Dynamical Gibbs-non-Gibbs transitions: a study via coupling and large deviations

Promotores: F.H.J. Redig, W.T.F. den Hollander

Auteur
Feijia Wang
Datum
07 november 2012
Links
Thesis in Leiden Repository

In this thesis we use both the two-layer and the large-deviation approach to study the conservation and loss of the Gibbs property for both lattice and mean-field spin systems. Chapter 1 gives general backgrounds on Gibbs and non-Gibbs measures and outlines the the two-layer and the large-deviation approach. Chapter 2 studies the transforms of one-dimensional lattice spin systems. We start from a Gibbs measure with infinite range interaction and consider both deterministic and stochastic transformations K. Using the two-layer approach we prove that the constrained system has a unique Gibbs measure for every choice of transformed configuration, as long as the range of K is finite.
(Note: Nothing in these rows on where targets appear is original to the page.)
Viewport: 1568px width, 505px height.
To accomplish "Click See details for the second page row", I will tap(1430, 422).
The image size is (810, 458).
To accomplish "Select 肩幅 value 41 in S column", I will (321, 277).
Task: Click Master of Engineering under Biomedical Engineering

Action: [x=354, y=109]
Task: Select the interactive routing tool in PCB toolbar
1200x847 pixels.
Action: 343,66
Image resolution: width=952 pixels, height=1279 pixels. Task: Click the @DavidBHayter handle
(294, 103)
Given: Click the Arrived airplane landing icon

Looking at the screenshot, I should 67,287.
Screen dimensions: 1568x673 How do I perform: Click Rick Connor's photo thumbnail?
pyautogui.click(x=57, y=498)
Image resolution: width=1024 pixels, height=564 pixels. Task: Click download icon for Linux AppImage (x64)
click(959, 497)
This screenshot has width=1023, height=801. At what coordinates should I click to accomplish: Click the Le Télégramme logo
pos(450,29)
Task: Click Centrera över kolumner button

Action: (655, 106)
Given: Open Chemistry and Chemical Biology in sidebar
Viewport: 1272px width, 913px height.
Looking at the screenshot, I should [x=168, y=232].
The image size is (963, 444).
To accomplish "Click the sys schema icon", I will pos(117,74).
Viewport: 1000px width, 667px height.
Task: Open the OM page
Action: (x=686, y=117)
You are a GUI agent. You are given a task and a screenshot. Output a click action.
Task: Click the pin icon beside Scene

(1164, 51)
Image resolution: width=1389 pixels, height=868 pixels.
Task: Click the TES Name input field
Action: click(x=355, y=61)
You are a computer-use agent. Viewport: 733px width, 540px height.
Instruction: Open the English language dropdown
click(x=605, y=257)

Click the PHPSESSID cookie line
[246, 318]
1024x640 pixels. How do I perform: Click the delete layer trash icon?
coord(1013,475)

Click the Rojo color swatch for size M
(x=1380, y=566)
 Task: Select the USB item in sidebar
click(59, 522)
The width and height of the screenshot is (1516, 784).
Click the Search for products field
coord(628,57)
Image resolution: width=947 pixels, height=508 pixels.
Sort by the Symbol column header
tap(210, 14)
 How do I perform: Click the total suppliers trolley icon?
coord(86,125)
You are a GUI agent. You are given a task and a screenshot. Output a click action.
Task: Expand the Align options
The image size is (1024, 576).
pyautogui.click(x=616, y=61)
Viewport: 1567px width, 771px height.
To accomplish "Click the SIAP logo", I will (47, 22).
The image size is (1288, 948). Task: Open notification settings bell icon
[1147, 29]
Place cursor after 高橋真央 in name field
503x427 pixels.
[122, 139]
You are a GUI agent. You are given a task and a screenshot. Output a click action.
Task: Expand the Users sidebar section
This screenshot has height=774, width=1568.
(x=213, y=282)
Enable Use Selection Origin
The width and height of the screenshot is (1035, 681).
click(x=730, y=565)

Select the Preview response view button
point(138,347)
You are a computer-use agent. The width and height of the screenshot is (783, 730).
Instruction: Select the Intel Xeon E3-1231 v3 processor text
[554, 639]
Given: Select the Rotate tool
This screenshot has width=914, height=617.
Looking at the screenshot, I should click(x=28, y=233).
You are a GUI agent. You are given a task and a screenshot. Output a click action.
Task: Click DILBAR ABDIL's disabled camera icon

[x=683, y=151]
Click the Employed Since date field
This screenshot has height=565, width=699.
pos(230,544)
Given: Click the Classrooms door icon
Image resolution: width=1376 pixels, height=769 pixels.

This implies that the associated transformed Gibbs measures are always Gibbs. Further, we prove that if the initial interaction is exponentially decaying, then the transformed interaction decays exponentially as well, while if the initial interaction is polynomially decaying (with an exponent large enough so that the system is in the uniqueness regime), then the transformed interaction decays polynomially as well (with a smaller power). The proofs of these results use the house-of-cards coupling argument. Chapters 3 and 4 provide new and explicitly computable examples of Gibbs-non-Gibbs transitions by using the large-deviation approach. These examples include independent Brownian motions, Ornstein-Uhlenbeck processes, and birth-death processes. Chapter 4 computes the Feng-Kurtz Hamiltonian and Lagrangian associated to the large deviations of the trajectory of the empirical distribution for independent Markov processes, and of the empirical measure for translation invariant interacting Markov processes. We treat both the case of jump processes (continuous-time Markov chains and interacting particle systems) and the case of diffusion processes. For di usion processes, the Lagrangian is a quadratic form of the deviation of the trajectory from the Kolmogorov forward equation. In all cases, the Lagrangian can be interpreted as a relative entropy (density) per unit time.